§ **Source**:
■ ■ ■ ■

This isn’t an area that I know much about, but I’m unclear what legal relevance, if any, these arguments have. As far as I’m aware Albany isn’t under any obligation to follow AAUP standards in these matters (The AAUP takes the position that tenure-track faculty and other permanent faculty should only be fired upon the showing of a genuine financial emergency that can’t be dealt with by other means, and that, in the case of such an emergency, untenured faculty should always be let go before any tenured faculty, who should only lose their jobs either for “incompetence,” or, in the case of a financial emergency, if firing all the untenured faculty isn’t enough.)

In this case the AAUP standards seem to be merely precatory, as lawyers say, which means that the only cost Albany incurs by ignoring them is reputational, assuming of course that the school follows whatever procedures it’s contractually obligated to follow when firing employees. (Update: A three year old version of the school’s faculty handbook says tenured faculty can be fired only for cause or financial exigency. See Appendix B at 14).

■ ■ ■ ■

§ **Given data**:
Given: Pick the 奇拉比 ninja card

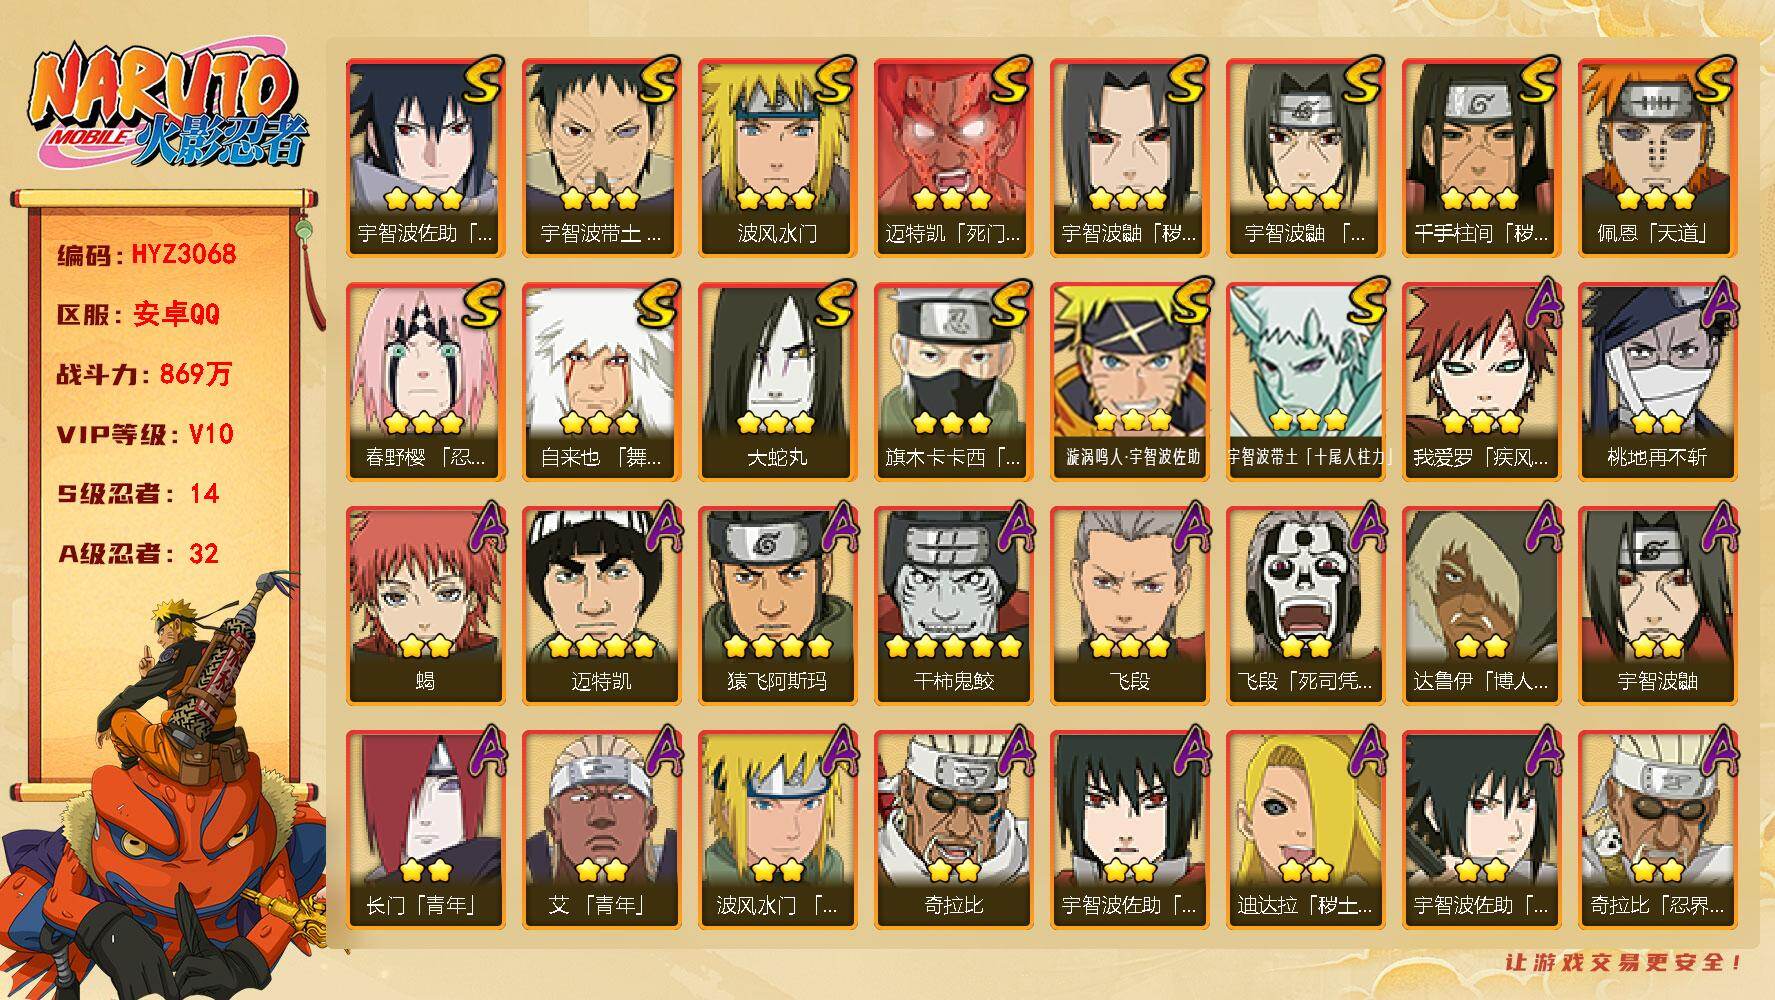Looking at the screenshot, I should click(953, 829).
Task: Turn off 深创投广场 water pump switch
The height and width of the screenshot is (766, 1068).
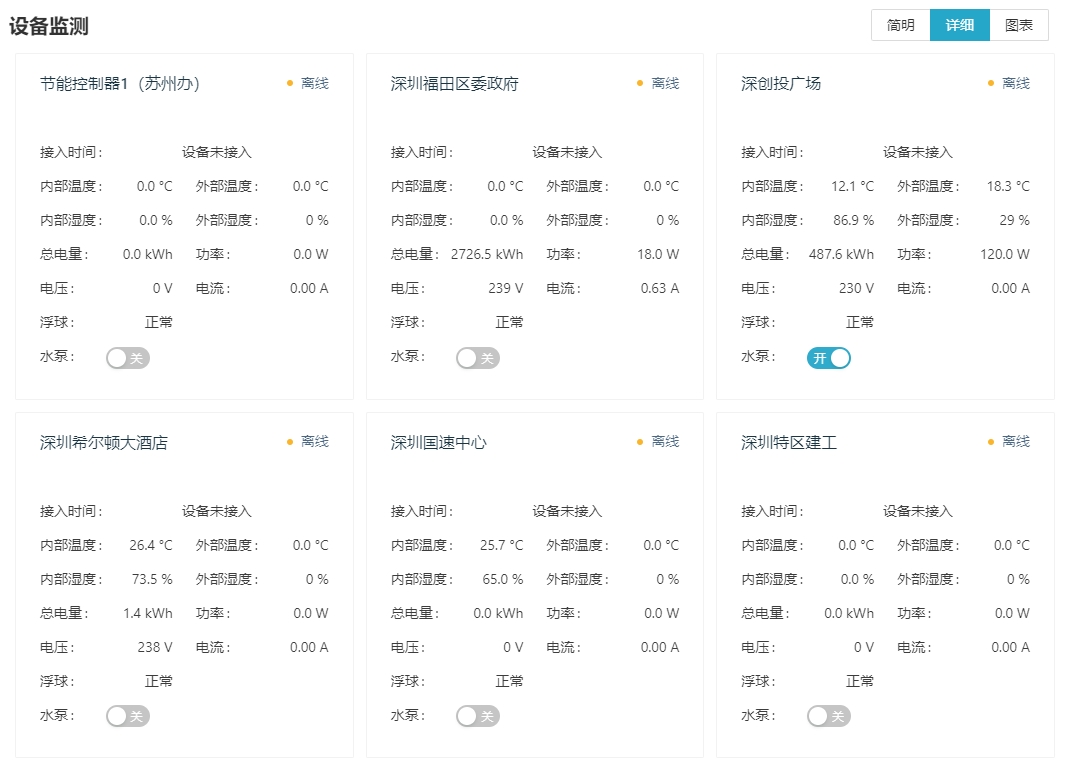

■ ■ ■ ■

§ **What you need to do**: Summarize the passage on AAUP standards in two sentences. The listing is separate material, unrelated to the passage on AAUP standards.

§ **Full response**: The AAUP holds that permanent faculty should be fired only in a genuine financial emergency that can't be handled by other means, with untenured faculty let go before tenured faculty, but Albany appears to be under no obligation to follow these standards. Because the standards seem merely precatory, ignoring them costs the school only its reputation, assuming it follows its contractual firing procedures, though a three-year-old version of its faculty handbook says tenured faculty can be fired only for cause or financial exigency.